George Osborne spoke for sixty seven minutes in his combined Comprehensive Spending Review and Autumn Statement. As a rough estimate maybe two or three of those minutes were about taxation. So no tax changes then? Well not quite.
As we know the Chancellor introduced his famous five year tax lock earlier this year that means he cannot raise the headline rates of the main taxes. So he has to look for other ways to increase revenue and today he found a few. As is the way in the modern world of taxation however, the dates on which the measures will come into play vary enormously.
There was a continued attack on owners of buy-to-let and other second homes.

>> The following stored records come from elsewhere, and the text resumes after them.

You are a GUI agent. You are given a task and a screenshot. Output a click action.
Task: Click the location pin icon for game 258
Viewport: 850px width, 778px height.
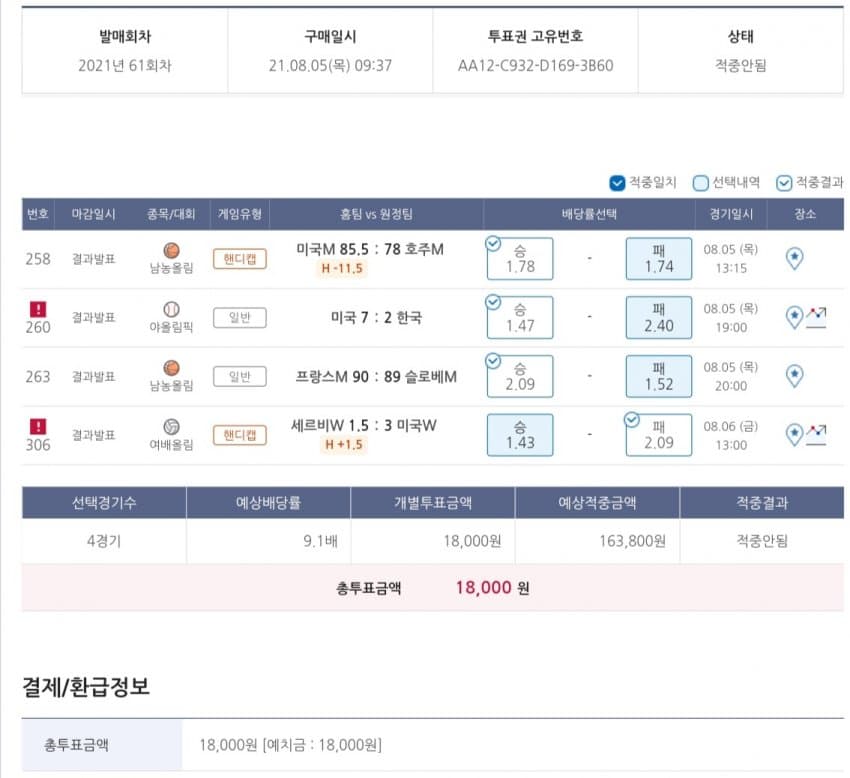tap(795, 259)
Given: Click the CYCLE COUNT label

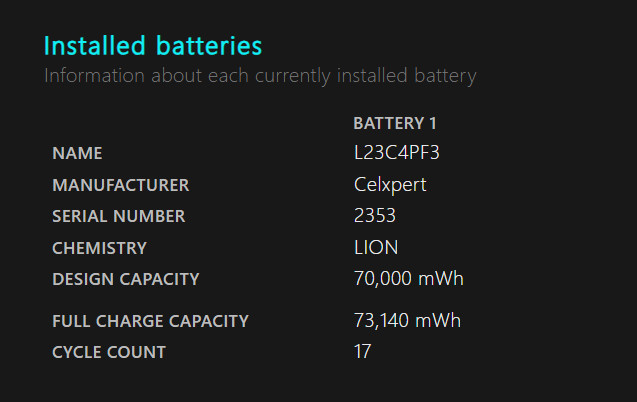Looking at the screenshot, I should (109, 352).
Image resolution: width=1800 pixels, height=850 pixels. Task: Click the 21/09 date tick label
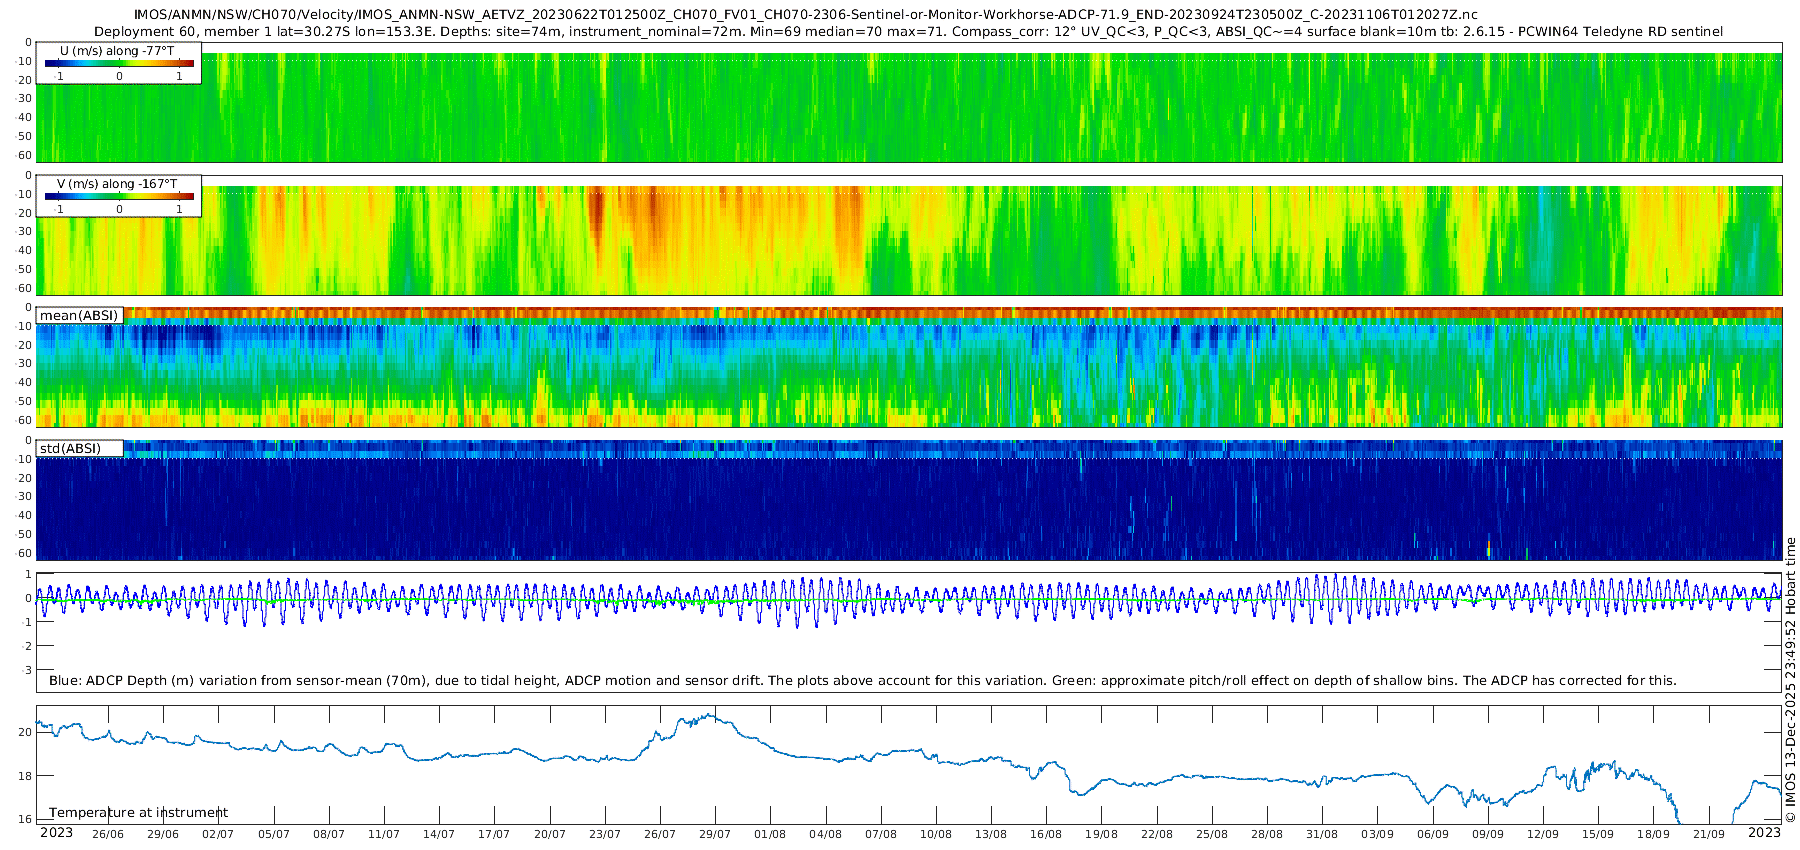pyautogui.click(x=1708, y=834)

For those properties purchased after April 2016, stamp duty will be charged at an increased rate of 3% above standard rates. This comes on top of the restriction in tax relief for interest payments by individuals on buy-to-let mortgages. Capital gains tax on residential properties was also singled out as being payable within 30 days of sale as from 2019 onwards. The principle residence relief will remain, so again this will be targeted at owners of buy-to- let and second homes.
The new Apprenticeship levy for businesses with an annual payroll in excess of £3m will be payable from April 2017, sooner than some anticipated. This is estimated to bring in revenues of over £11bn for the four years starting in April 2017 and thus outweigh the anticipated savings to businesses from the lower rates of corporation tax announced in the summer for the later years of the Parliament. When coupled with the National Living Wage and increases in auto-enrolment contributions, the gross payroll bill is set to increase significantly.
A new penalty is to be introduced equal to 60% of the additional tax due for cases which fall foul of the General Anti Abuse Rule which has been in place since 2013. Although this particular weapon has not been much used by HMRC to date, the expectation is that with these punitive penalties it will be more widely deployed.
There are other tough new measures for those who persistently enter into tax avoidance schemes that HMRC are successful in defeating, which include surcharges and naming and shaming of ‘serial avoiders’.
There was confirmation that changes will come in from 6 April 2016 to restrict tax relief for travel and subsistence expenses for workers engaged through an employment intermediary. However there is still no detail available on how this is to work in practice and to what extent those operating through personal service contracts will be affected.
The brave new world of digital taxation
The Chancellor announced a £1.3bn investment strategy in digital technology to ensure HMRC is set up to have access to digital accounts for all individuals and businesses by 2020. As part of the implementation of these new systems, HMRC will consider payment dates for tax, almost certainly resulting in an acceleration of the payment of tax for individuals and businesses, including tax on dividends for example.
And what wasn’t mentioned?
There were a number of areas of tax that had been tipped for inclusion today, but none of those below face immediate changes – next Spring perhaps?
– Contractors working through personal service companies and the IR35 provisions: change is almost certainly coming, it is more of question of when and exactly how.
– Enterpreneurs’ relief: there had been concerns that the relief would be restricted in some way as it does represent a significant cost to the Treasury.
– Further restriction of relief on pension contributions: restrictions to higher rate tax relief seem almost certain at some stage, so higher rate tax payers should perhaps be giving thought to making additional contributions before April next year.
-Salary sacrifice arrangements: these are very popular and whilst no changes were announced today, HMRC have said they will keep a watching brief as they are concerned about the number and cost of such arrangements.